Los llamaban untadores. Su aspecto anodino les hacía pasar desapercibidos, pero todos en la ciudad sabían de su existencia. Sobre ellos se contaban historias a cual más rocambolesca y eran muchos los que decían haberles sorprendido en alguna ocasión, normalmente de noche, embadurnando las puertas de las casas con un ungüento de color amarillento cuya composición sólo ellos conocían y que era el verdadero causante de la propagación de aquella maldita peste. Sus fechorías corrían de boca en boca.

Ocasionales narradores las contaban con todo lujo de detalles y los ánimos estaban tan exaltados que las cacerías en las calles eran continuas por rematarlos, sin embargo, los untadores sólo existían en el imaginario colectivo. Aquellos horribles crímenes de los que se les acusaba nunca tuvieron lugar. Jamás, y eso a pesar de que eran muchos los que juraban por los santos óleos haber sido testigos de su consumación, pero eso nada importaba.

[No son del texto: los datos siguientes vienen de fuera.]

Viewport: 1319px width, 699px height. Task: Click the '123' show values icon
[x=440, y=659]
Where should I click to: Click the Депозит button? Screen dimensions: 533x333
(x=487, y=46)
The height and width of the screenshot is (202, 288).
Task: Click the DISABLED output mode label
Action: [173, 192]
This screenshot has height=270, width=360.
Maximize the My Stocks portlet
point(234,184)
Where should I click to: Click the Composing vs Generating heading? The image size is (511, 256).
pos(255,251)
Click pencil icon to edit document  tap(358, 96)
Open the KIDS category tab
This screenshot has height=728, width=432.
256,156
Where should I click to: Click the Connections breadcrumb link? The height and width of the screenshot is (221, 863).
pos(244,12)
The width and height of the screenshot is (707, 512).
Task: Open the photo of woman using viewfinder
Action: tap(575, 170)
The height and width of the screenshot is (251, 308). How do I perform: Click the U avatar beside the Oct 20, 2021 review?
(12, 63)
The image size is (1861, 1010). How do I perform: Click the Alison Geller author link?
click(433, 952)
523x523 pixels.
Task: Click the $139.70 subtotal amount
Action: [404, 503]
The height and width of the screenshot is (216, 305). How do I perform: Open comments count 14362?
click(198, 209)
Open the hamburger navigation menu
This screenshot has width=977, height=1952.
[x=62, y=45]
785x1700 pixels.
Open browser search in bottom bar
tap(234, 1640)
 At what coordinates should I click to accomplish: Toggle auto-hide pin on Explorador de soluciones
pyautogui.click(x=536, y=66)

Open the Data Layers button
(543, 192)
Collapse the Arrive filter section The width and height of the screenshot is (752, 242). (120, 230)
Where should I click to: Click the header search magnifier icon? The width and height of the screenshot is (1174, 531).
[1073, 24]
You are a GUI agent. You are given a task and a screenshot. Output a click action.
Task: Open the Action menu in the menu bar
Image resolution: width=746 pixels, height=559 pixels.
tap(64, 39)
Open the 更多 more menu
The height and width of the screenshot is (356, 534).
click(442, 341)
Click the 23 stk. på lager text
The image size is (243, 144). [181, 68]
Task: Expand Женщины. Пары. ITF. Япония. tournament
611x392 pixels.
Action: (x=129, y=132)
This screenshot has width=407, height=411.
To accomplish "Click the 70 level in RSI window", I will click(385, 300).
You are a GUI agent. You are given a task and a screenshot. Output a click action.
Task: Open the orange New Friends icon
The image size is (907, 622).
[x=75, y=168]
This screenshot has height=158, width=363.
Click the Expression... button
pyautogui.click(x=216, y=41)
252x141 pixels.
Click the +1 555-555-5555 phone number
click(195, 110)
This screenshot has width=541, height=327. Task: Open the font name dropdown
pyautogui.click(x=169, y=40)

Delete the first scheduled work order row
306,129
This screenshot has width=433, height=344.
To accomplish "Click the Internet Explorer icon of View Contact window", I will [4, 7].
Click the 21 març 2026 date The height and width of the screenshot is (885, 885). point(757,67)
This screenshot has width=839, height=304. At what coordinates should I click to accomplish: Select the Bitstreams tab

El mundo había enloquecido. Hasta un cardenal, arzobispo de la ciudad por más señas y precedido, según parece, de justa fama de santidad, prestó su firma a la condena de alguno de aquellos pobres hombres. Se trataba, sencillamente, de gente del pueblo, ciudadanos anónimos que tuvieron el infortunio de ser señalados por el dedo de cualquier exaltado en determinado momento. Comerciantes, panaderos, mercaderes, cortesanas, tejedores, alfayates, posaderos. Nada especial. Biografías vulgares.

Lo que hace verdaderamente siniestra esta historia es que, siendo gente de todo punto inocente, bastaba que alguien lanzara una voz alertando de su presencia para que la desquiciada turbamulta cayera sobre el infeliz de turno y lo atara a la rueda o lo hiciera arder como una tea en el centro de cualquier plaza. ¡Tal era el ansia por encontrar culpables! Sucedió en Milán, durante la epidemia que asoló la ciudad en torno al 1.630. Ha pasado mucho tiempo. Estamos en el año 2020 y vuelven los untadores de antaño, pero esta vez sus malas artes no dejan lugar a dudas. Son incuestionables. De todo punto reales. Sucede que, con la pandemia de Covid- 19 como excusa, reaparecen ideologías que reivindican un pasado vergonzoso y embadurnan las conciencias con la untura de la intolerancia. Es como si hubiese un repunte en las ideas y por todo el mundo se esparciese en forma de plaga la peste del racismo. Lamentablemente ha vuelto a ocurrir. Suele acontecer en tiempos de penuria, sin embargo, su previsible aparición no debiera relajarnos. Al contrario, habrá que estar más atentos que nunca. Una vez más la serpiente de la xenofobia ha vuelto a poner huevos y, de no aplastarlos, más tarde o más temprano los asquerosos reptiles acabarán rompiendo el cascarón.